### PROVIDED INFORMATION
-------------------------

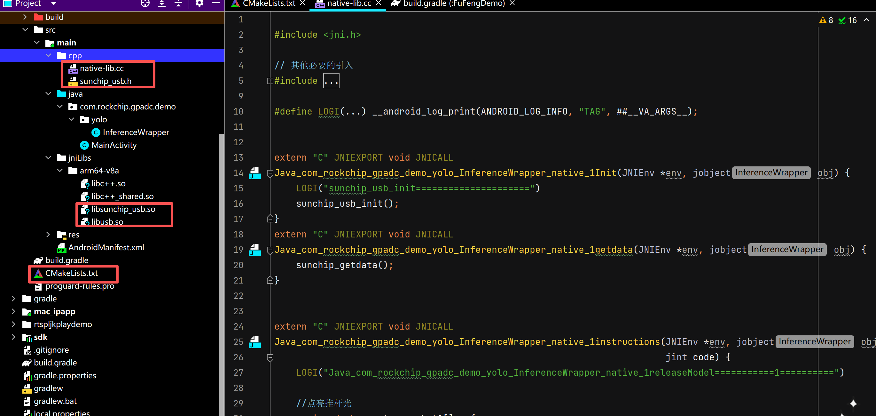This screenshot has height=416, width=876.
Task: Click the Java gutter icon beside native_1getdata
Action: click(x=255, y=250)
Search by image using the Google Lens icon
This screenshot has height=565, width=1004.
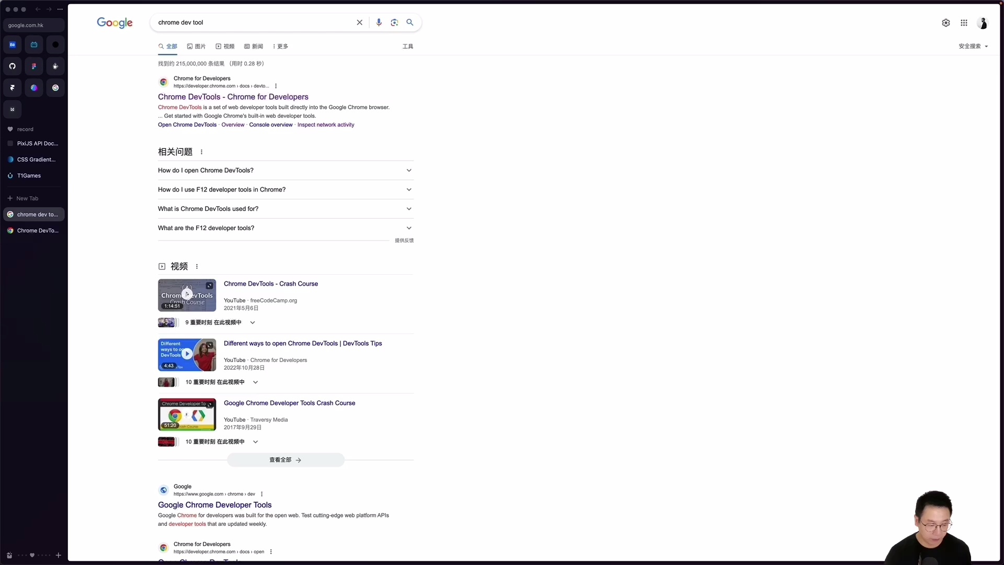tap(395, 22)
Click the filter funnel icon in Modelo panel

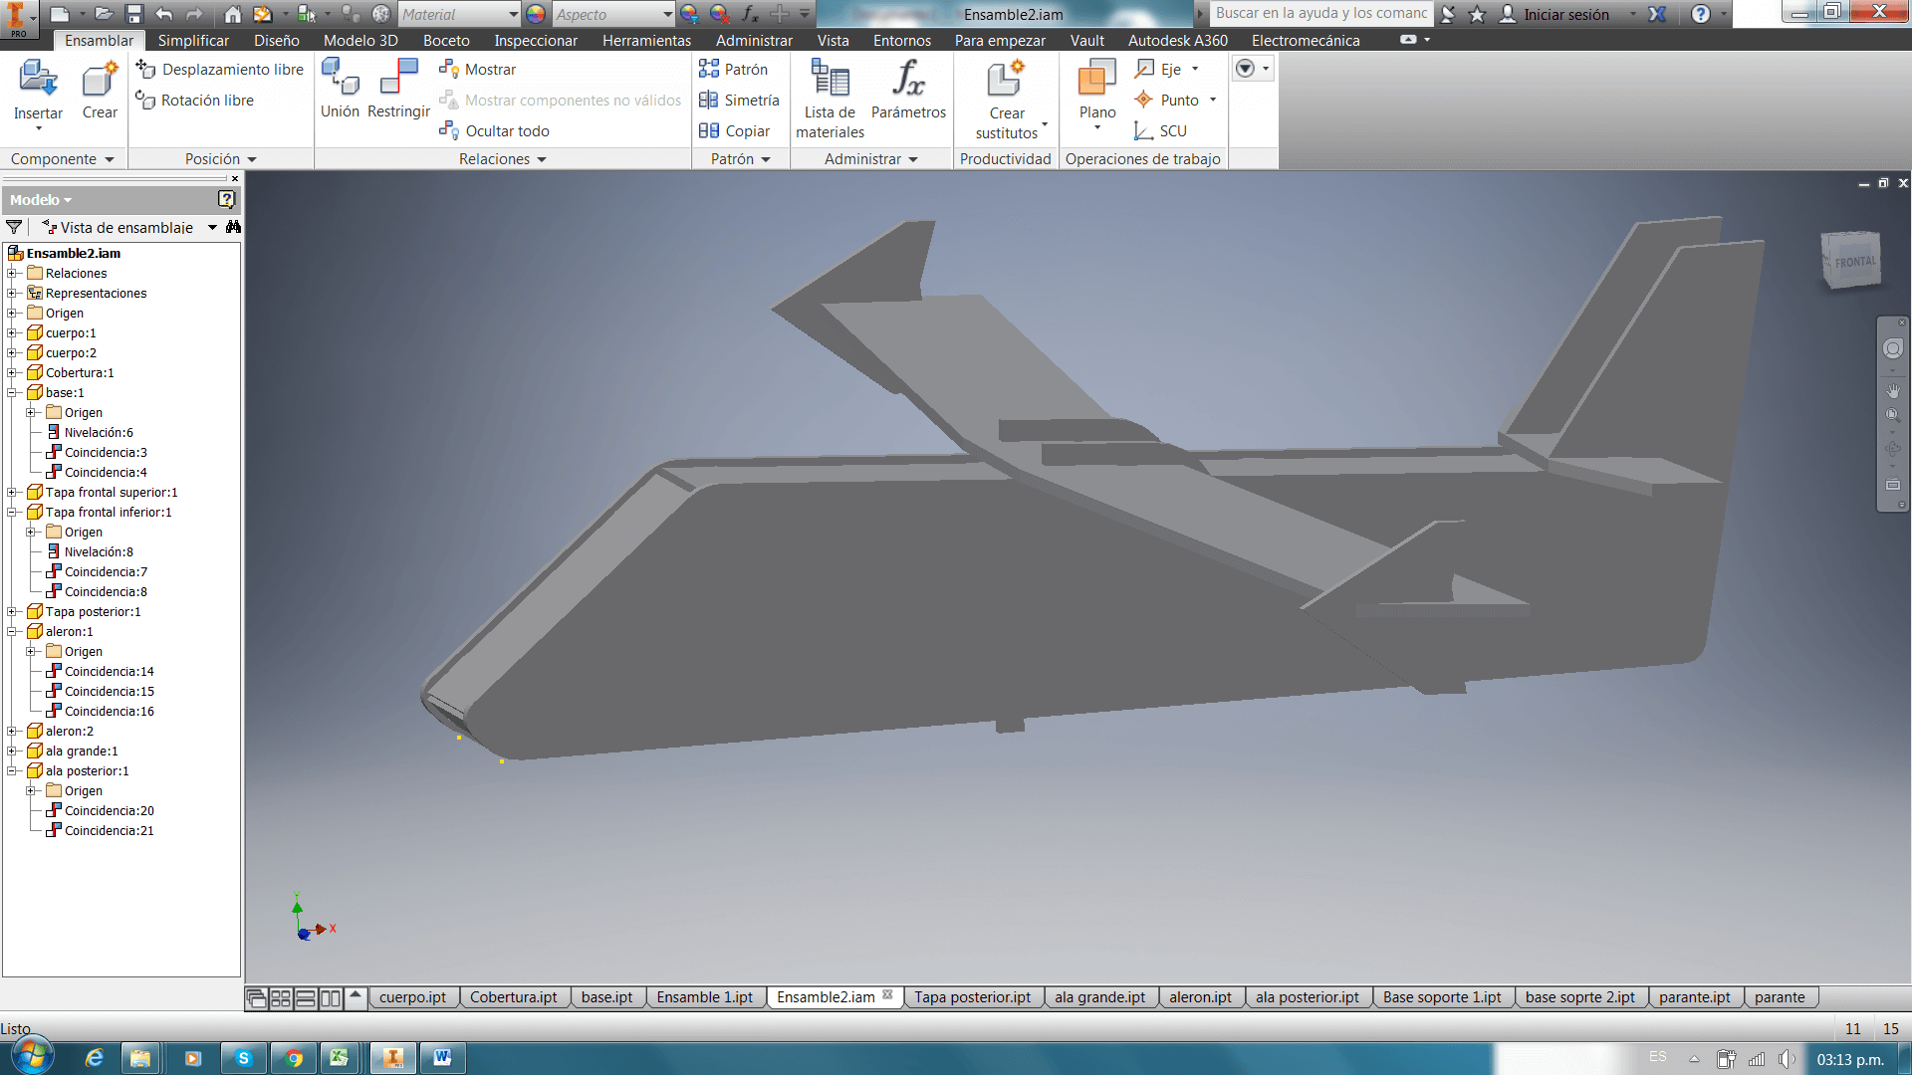[x=14, y=227]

-------------------------

### WHAT TO WORK ON
Write the lines out word for word, starting at the one with "Search by image using the Google Lens icon" and stopping after the last line of the material above, with pictures excluded.

### RESPONSE
Search by image using the Google Lens icon
This screenshot has height=565, width=1004.
tap(395, 22)
Click the filter funnel icon in Modelo panel

[x=14, y=227]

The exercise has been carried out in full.